An assessment on a global scale is currently hampered by the absence of reliable long-term estimates of the ATM contribution. Instead, we use synthetically modelled LMSL (LMSLsyn) fields as a combination of the dynamic sea-surface height (SSH) from a centennial ocean reanalysis^{22}, the barystatic contribution resulting from the mass loss of 18 glacier regions^{23}, the Greenland ice sheet^{24} and their corresponding fingerprints^{25} as well as variations in land hydrology^{26} (see Methods). We separate the SSH from the ocean reanalysis into the contributions from the local steric height and ocean bottom pressure (OBPsyn) variations and combine the local steric height with the fingerprints from glaciers and ice sheets as well as hydrology to a volumetric component RESsyn. Although OBP still contains non-local steric variations^{22}, the evaluations provide a first approximation of ATM and therefore for the bias induced by not properly describing the spectrum of LMSL. We calculated the Hurst exponents *α* (Fig. 4a–c) and the resulting natural trends for the LMSLsyn, the OBPsyn and the RESsyn (Fig. 4e,f and Supplementary Fig. 6). In large parts of the world oceans the long-term correlations are confined to the RESsyn (Fig. 4b), while the OBPsyn signal exhibits Hurst coefficients close to AR1 noise (Fig. 4c). This leads to an underestimation of the Hurst exponent *α* present in RESsyn (Fig. 4d). As expected, significant differences are found between natural trends calculated within an integrated and a separate assessment (Fig. 4h). These differences are largest in areas where OBP changes are known to dominate the LMSL variations^{27,28,29} (for example, South Pacific, Mediterranean Sea and Arctic Ocean).

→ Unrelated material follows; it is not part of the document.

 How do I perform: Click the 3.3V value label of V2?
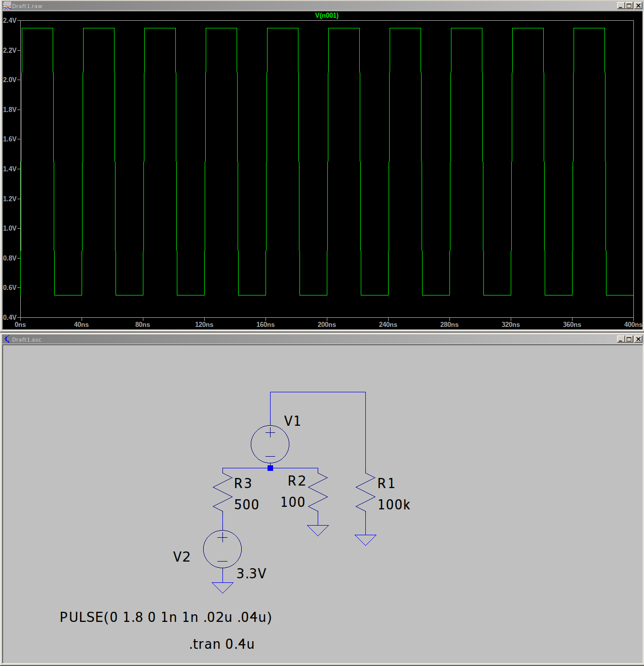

In such dynamically active regions naturally forced centennial trends of LMSLsyn tend to be underrated by an amount of up to 1.0 mm per year or even larger (Arctic Ocean), demonstrating the importance of accounting for the spectral diversity of different processes involved into LMSL variations.

## Natural and external trends in GMSL

Since the differences found in the naturally forced centennial trends are mostly related to the masking effect of wind-driven redistribution processes, they do not have any effect on GMSL trends and their significance. GMSL variations are driven by barystatic mass and density changes^{1,9}, both of which are strongly long-term correlated^{7}. Hence, naturally forced centennial trends can be assessed for the GMSL using the integrated assessment by applying the DFA2 for the estimation of the Hurst exponent *α* to the original GMSL record. However, a major problem of recent GMSL reconstructions^{2,3,4} is that while they all agree in the sign of their long-term trends^{1,2,3,4,26}, their temporal variability remains highly uncertain with respect to the true global mean^{26}. For instance, the variability in the Church and White^{2} (CW11) reconstruction mostly reflects LMSL variations measured by tide gauges along the coast rather than the true GMSL variations^{26}, whereas the Hay *et al*.^{4} (H15) reconstruction only represents a smoothed signal without any inter-annual variability. The temporal variability in the Jevrejeva *et al*.^{3} (J14) reconstruction, by contrast, is significantly overestimated compared with the true global mean (Supplementary Fig. 7) and becomes increasingly uncertain back in time due to the sparse tide gauge network in the early twentieth century^{3}. Consequently, an accurate description of naturally forced centennial trends with these time series^{8} is not possible. To overcome the sampling problem of sparse tide gauge records in the earlier part of the twentieth century, we form a new synthetic GMSL curve (GMSLsyn) from the spatially homogeneous LSMLsyn fields. On inter-annual and longer timescales, this GMSLsyn curve is significantly correlated with the observed GMSL from altimetry (∼0.5) and shows a considerable smaller s.d. (although still slightly overestimated) than the other reconstructions^{2,3} over the altimetry period since 1993 (Supplementary Fig. 7).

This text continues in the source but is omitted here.